Choices, choices, choices. User requirements and non-functional requirements are just the beginning of the balancing act of services development. New development paradigms usually take a few years before their practitioners get a handle of the factors that they need to balance.
In the case of microservices, this balancing act comes down to three things: granularity, data consistency, and performance. The most usable and best-performing services built on the microservices architecture will find a balance of these three factors that work for the developers, users, and the business. Let’s start by defining these three factors in the context of microservices architecture.
To be more specific: how many microservices and how granular the functionality of the services. The ultimate goal is to have the most granularity possible. Microservices architecture calls for the creation of a set of distinct functions that run on demand and then shut down.

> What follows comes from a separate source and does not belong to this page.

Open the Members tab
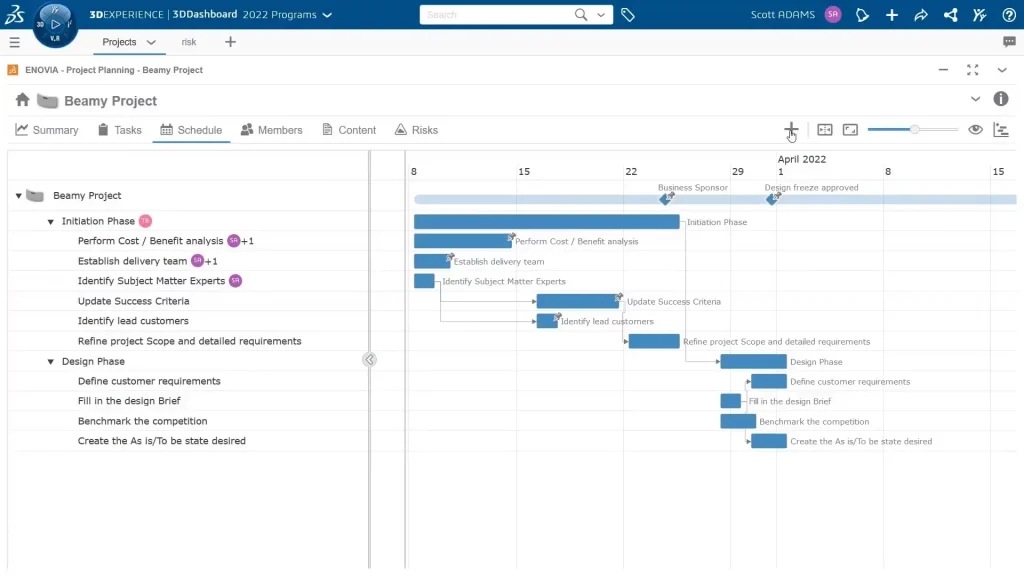This screenshot has width=1024, height=576. pos(271,130)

The purpose of the granularity is twofold. Firstly, granularity enables rapid deployment of fixes and updates without lengthy and expensive testing cycles. Secondly, by execution on demand in a ‘serverless’ construct, the right level of granularity can help reduce cloud based infrastructure costs.
Since the microservices architecture calls for a discrete set of small functions defining an application or service the question arises as to how data will be passed between and acted upon by multiple functions while remaining consistent. Also, the question needs to be asked as to how multiple services built on microservices will access common data.
Think about a logistics system where multiple services, booking, confirmation, insurance, tracking, billing, and so on, each consist of multiple microservices functions and also need to pass information between them. Although the intent of this article is not to explore persistence technologies, some examples are: DBMS, journals and enterprise beans. The function of all of these and many others is to have data outlive the process that created it.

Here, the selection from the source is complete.